Since the copy must match the original, write out each record word for word, skipping only the pictures.

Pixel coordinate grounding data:
____________________
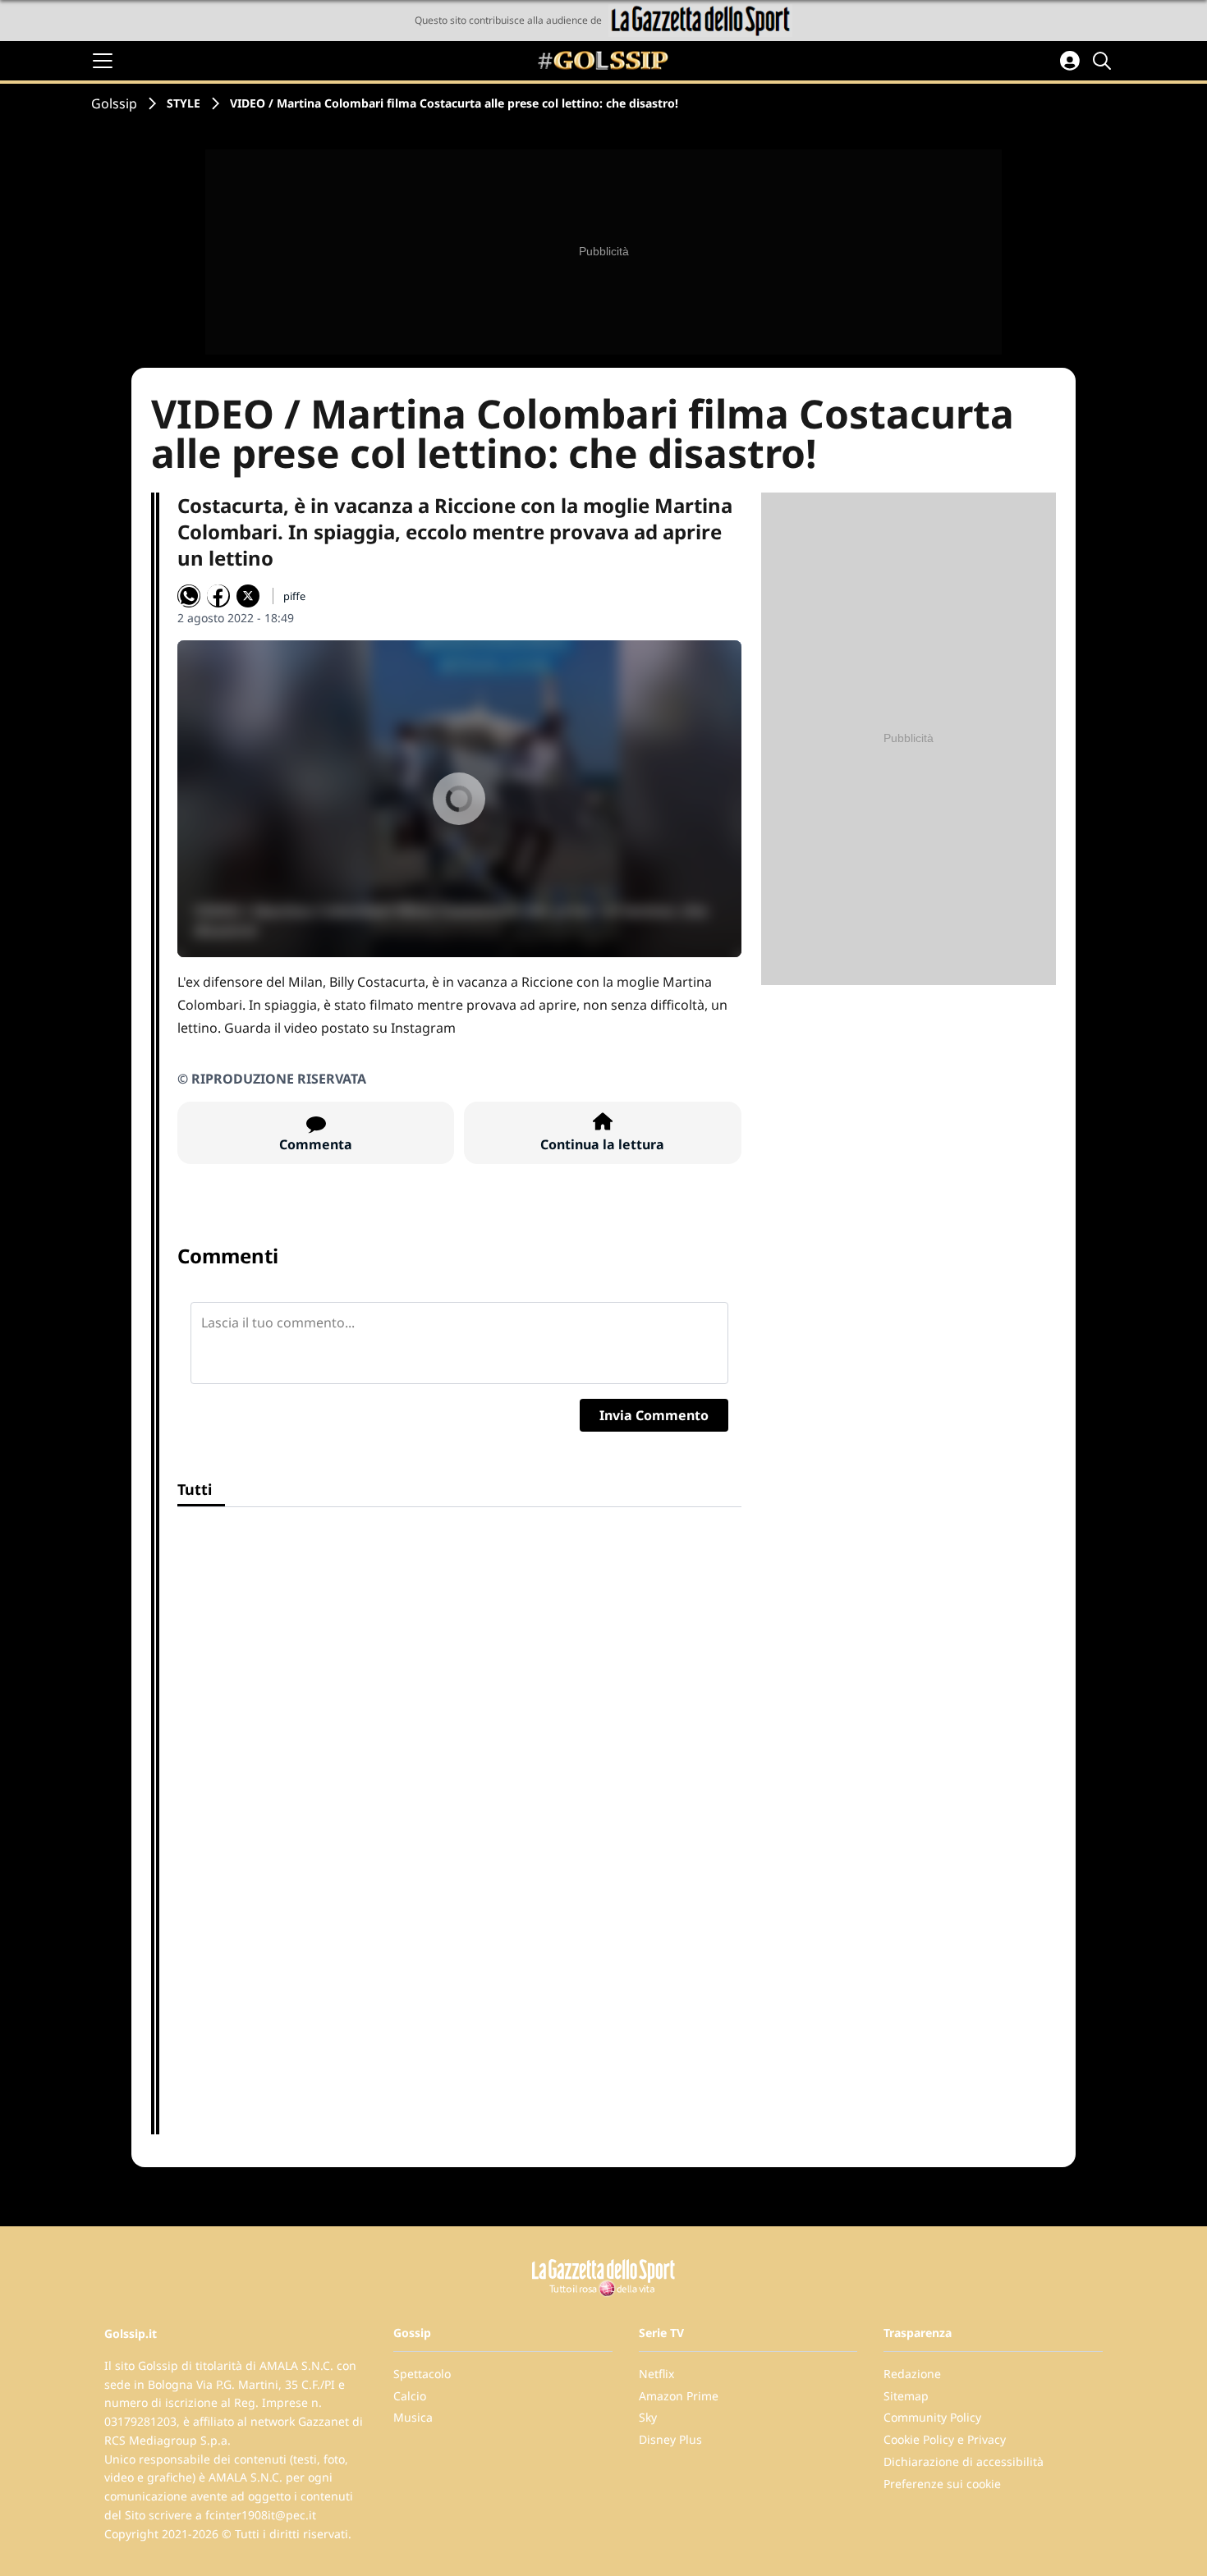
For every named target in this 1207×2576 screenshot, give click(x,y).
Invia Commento (654, 1415)
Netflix (656, 2373)
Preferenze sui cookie (942, 2483)
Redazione (912, 2373)
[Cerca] (1104, 60)
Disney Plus (670, 2439)
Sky (648, 2417)
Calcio (409, 2396)
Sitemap (906, 2396)
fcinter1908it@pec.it (260, 2515)
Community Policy (932, 2417)
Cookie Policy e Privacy (944, 2439)
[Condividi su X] (247, 595)
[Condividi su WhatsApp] (188, 595)
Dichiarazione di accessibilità (963, 2461)
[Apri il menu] (102, 60)
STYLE (183, 103)
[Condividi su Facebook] (218, 595)
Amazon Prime (678, 2396)
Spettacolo (422, 2373)
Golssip (114, 103)
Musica (413, 2417)
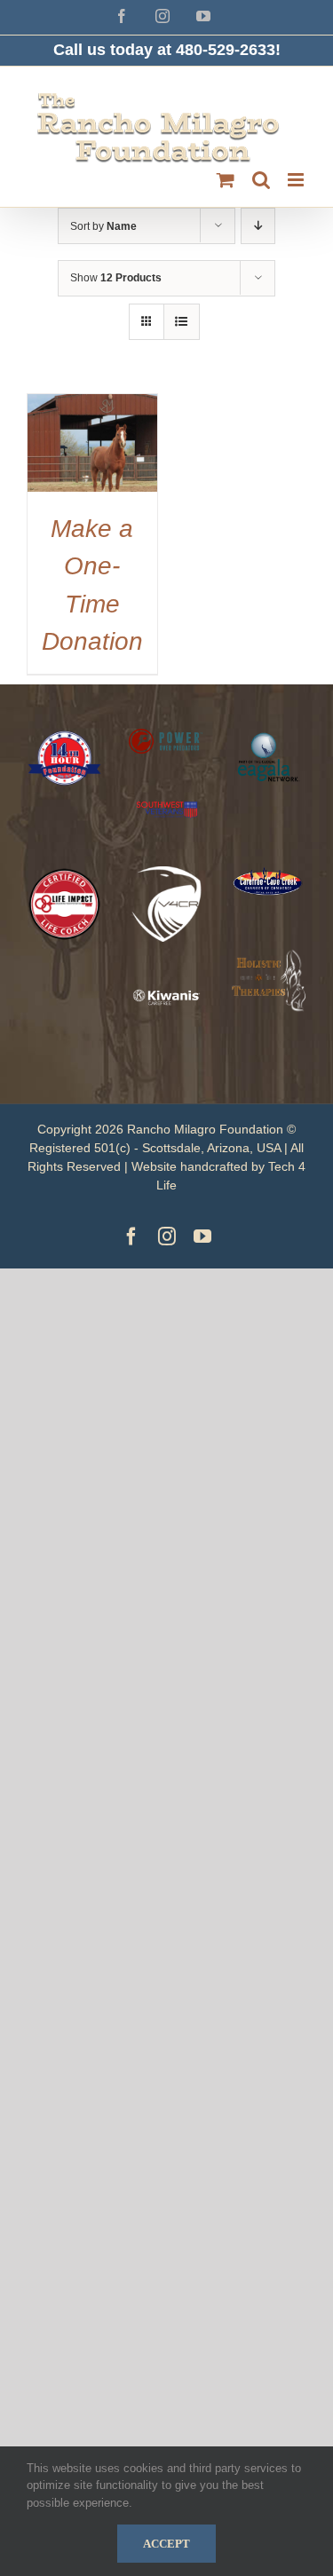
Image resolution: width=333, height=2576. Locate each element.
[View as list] (181, 321)
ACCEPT (166, 2543)
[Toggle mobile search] (261, 179)
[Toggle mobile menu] (297, 179)
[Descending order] (258, 226)
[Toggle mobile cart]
____________________
ANSWER TO THIS TASK:
For every named target in this 1207×2576 screenshot, give click(x,y).
Invia Commento (654, 1415)
Netflix (656, 2373)
Preferenze sui cookie (942, 2483)
Redazione (912, 2373)
[Cerca] (1104, 60)
Disney Plus (670, 2439)
Sky (648, 2417)
Calcio (409, 2396)
Sitemap (906, 2396)
fcinter1908it@pec.it (260, 2515)
Community Policy (932, 2417)
Cookie Policy e Privacy (944, 2439)
[Condividi su X] (247, 595)
[Condividi su WhatsApp] (188, 595)
Dichiarazione di accessibilità (963, 2461)
[Apri il menu] (102, 60)
STYLE (183, 103)
[Condividi su Facebook] (218, 595)
Amazon Prime (678, 2396)
Spettacolo (422, 2373)
Golssip (114, 103)
Musica (413, 2417)
Image resolution: width=333, height=2576. Locate each element.
[View as list] (181, 321)
ACCEPT (166, 2543)
[Toggle mobile search] (261, 179)
[Toggle mobile menu] (297, 179)
[Descending order] (258, 226)
[Toggle mobile cart]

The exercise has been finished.